Some of them had been divorced. Many were raising families. Most lived in the same places. With others, their faith had faded away from the difficulties of life.
What surprised me the most, however, was the number of people who were doing EXACTLY THE SAME THING they had been doing when I knew them a decade ago.
Same job. Same tasks. Same responsibilities. Same interests and activities. Nothing had changed.
PREDICTABLE BEHAVIOR
I was standing in the Phoenix airport a few months ago when I got a text message from an unidentified friend. (Their contact information wasn’t in my phone.)
“Hey man,” he wrote, “I read your name in a book and thought I’d reach out to say hello.”
I studied it for a minute and then responded:
“I don’t know who this is, but I’m gonna take a guess based on the clues I have about you,” I wrote.
“Your phone number is from Chicago so we know each other from STORY.* We’re obviously friends who should have been in touch long before now. Judging by the book* you’re reading, you must be in occupational ministry, and you’re wrestling with a courageous decision (make it!).”
I think he was surprised. He asked how I knew he was in occupational ministry. The answer was easy:
Certain kinds of people read certain kinds of books. Our lives are governed by predictable behaviors.
WE GIVE OURSELVES JOBS
All of us have neural pathways that become established with repeated activity.
It’s why we give ourselves “jobs” even when they’re not actually jobs. The same restaurants. The same cup of coffee. The same way of making love to our wives.
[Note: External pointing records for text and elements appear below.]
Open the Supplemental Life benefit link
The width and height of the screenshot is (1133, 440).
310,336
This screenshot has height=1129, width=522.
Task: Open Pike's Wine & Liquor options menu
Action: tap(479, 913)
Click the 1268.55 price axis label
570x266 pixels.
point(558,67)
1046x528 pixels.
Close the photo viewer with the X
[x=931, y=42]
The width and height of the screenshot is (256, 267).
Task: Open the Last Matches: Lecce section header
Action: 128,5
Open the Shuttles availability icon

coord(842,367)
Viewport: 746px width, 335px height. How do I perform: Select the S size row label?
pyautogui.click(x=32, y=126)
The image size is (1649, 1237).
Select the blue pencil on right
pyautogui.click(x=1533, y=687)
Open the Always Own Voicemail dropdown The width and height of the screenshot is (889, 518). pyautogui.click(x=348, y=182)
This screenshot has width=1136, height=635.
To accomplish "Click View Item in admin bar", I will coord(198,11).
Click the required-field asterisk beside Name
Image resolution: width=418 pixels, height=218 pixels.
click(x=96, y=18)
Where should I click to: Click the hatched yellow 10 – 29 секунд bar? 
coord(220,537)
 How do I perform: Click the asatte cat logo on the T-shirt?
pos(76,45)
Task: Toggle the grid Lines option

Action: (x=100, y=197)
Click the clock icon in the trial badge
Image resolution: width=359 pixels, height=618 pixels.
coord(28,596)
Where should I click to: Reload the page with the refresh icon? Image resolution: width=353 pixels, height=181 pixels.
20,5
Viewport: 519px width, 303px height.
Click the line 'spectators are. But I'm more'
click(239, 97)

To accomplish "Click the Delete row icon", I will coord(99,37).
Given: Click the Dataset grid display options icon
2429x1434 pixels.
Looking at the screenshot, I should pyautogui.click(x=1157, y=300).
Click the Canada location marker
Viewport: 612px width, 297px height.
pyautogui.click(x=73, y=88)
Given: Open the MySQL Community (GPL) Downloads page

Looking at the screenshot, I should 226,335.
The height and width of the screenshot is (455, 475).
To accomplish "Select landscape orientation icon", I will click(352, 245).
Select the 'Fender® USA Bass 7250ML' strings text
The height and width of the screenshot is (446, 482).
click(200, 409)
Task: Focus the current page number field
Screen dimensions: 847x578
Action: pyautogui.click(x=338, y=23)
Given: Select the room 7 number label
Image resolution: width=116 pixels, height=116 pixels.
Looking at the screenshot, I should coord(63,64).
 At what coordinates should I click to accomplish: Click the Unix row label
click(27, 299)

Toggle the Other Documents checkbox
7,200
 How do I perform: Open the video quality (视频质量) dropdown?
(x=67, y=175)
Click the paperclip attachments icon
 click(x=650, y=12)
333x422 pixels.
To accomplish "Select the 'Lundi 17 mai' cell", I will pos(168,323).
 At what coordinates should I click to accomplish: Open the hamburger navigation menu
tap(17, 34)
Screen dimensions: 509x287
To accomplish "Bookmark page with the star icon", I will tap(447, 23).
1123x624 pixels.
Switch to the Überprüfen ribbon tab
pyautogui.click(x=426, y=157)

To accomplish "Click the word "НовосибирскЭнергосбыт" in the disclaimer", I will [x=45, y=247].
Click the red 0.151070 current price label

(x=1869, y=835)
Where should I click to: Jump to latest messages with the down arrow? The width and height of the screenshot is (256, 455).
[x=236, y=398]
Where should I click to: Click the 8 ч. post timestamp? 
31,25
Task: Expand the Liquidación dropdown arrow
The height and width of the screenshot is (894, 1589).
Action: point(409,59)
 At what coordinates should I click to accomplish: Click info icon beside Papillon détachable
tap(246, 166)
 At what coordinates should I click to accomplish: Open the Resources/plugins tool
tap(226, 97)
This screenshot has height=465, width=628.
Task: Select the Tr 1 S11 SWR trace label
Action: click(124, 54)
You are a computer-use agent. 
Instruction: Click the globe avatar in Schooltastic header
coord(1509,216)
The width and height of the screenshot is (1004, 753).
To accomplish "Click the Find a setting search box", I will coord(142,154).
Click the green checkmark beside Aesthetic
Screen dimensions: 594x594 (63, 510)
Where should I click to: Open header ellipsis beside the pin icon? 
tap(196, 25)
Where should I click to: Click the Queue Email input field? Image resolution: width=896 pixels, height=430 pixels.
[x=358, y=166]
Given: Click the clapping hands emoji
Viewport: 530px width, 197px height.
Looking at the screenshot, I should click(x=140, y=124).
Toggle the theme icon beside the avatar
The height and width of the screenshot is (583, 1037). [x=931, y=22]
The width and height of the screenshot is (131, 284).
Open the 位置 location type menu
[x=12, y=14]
But we also have neuroplasticity, which means our minds are maleable. With each new experience, we create new neural pathways that continue to shape who we are.
Do you know how Steve Jobs prescribed progress?
“You can't have the same bag of experiences that everyone else has or else you’ll make the same connections as everyone else, and you won’t be innovative. What you’ve got to do is get different experiences than the normal course of events.”
New experiences.
Uncomfortable, seemingly irrelevant, inconvenient, unfamiliar, outside-your-wheelhouse experiences.
QUIT YOUR JOB
We like jobs.
They offer us rhythms of comfort, populate our to-do lists, and give us a sense of purpose in the world.
The trouble is, they keep us from improving our lives. They keep us stuck in old way of doing things.
I don’t know about you, but I don’t want to be the same person today that I was 10 years ago. And I don’t want to be the same person 10 years from now that I am today.
I want to make films and start an AI company. I want to raise $2 million for our non-profit and write a best-selling book. I want to have a second house in Colorado and see MOTW become a global movement.
All of these things require me to change.
Routines are comfortable, but I won’t have it. I won’t be the guy who’s stuck in the past, reveling in a glory that never was and holding back the man I want to become.
The answer is to quit your job.
Not your employment. (You’re gonna need that.) I’m talking about the daily habits you TREAT like a job. The routines and commitments no one ever asked you to make.
Walk away.
Stop doing them.
Change things up.
Unless you quit these jobs...
Unless you reroute your neural pathways...
You will always remain the same man you are now.